A new side-channel attack, KernelSnitch, has been discovered by researchers at Graz University of Technology. This software-based attack exploits timing variances in Linux kernel data structures like hash tables, radix trees, and red-black trees. Unlike hardware-dependent attacks such as Spectre or Meltdown, KernelSnitch targets the kernel’s dynamic data structures to leak sensitive data across isolated processes. The attack is enabled by measuring syscall execution times and inferring kernel data occupancy, which reveals confidential information without the need for privileged access.

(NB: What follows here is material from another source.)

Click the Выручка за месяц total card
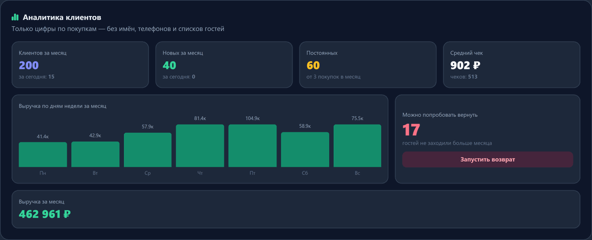Screen dimensions: 592x240 (296, 209)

KernelSnitch works by exploiting the varying access times of kernel data structures based on their occupancy. By triggering specific syscalls such as futex or msgget, attackers can observe the duration of the operations. Longer syscall durations indicate a higher occupancy of the data structure, which can be used to infer confidential information through precise timing measurements. These variations, as small as 8 CPU cycles, can be magnified using techniques like cache thrashing or manipulating the kernel data structures themselves.

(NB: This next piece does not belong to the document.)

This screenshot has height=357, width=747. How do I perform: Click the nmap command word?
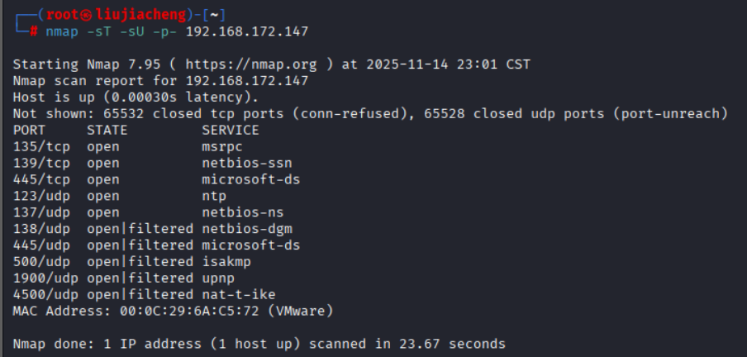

The attack has demonstrated three real-world exploits that highlight its effectiveness.
First, attackers can create a covert channel to communicate maliciously by manipulating hash bucket occupancy, achieving data transmission speeds up to 580 kbit/s with minimal error. Second, KernelSnitch allows attackers to leak kernel heap pointers by forcing hash collisions, which enables precise heap manipulation in less than 65 seconds. Third, the attack can be used for website fingerprinting, where attackers analyze syscall activity during webpage loads, achieving 89% accuracy in identifying websites based on timing patterns.

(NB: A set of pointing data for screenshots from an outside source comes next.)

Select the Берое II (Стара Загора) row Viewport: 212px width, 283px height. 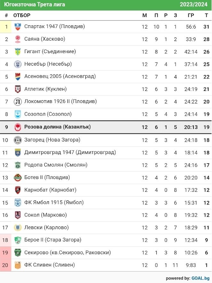(106, 240)
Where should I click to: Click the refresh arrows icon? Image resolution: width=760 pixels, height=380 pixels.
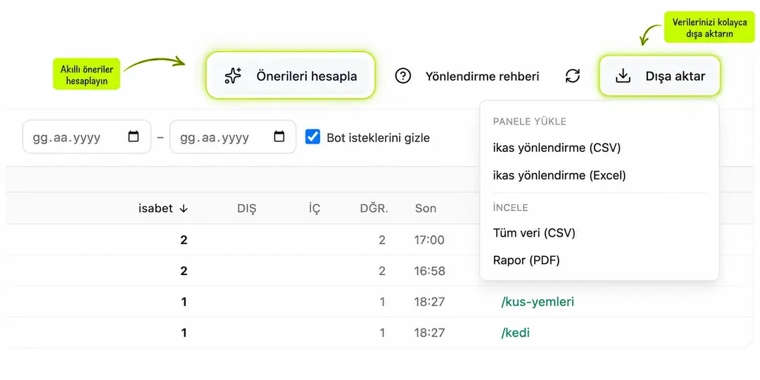573,76
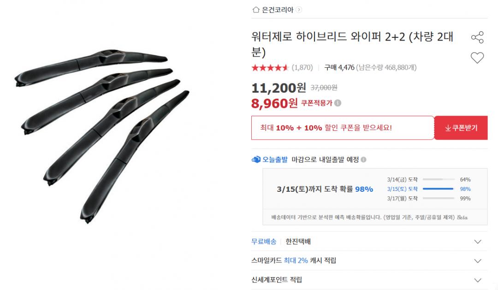Click the info icon after 내일출발 예정
This screenshot has width=498, height=290.
pos(363,160)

KernelSnitch is notable because it bypasses hardware mitigations designed for other side-channel attacks, making it more difficult to defend against. It affects all major operating systems using dynamic kernel structures, such as Linux 5.15 to 6.8. Mitigating the attack requires fundamental changes, including constant-time coding practices and namespace isolation to prevent shared structure access across security domains. The researchers stress that this requires architectural shifts, not just incremental patches, to prevent future exploitation as kernel-level attacks become more sophisticated.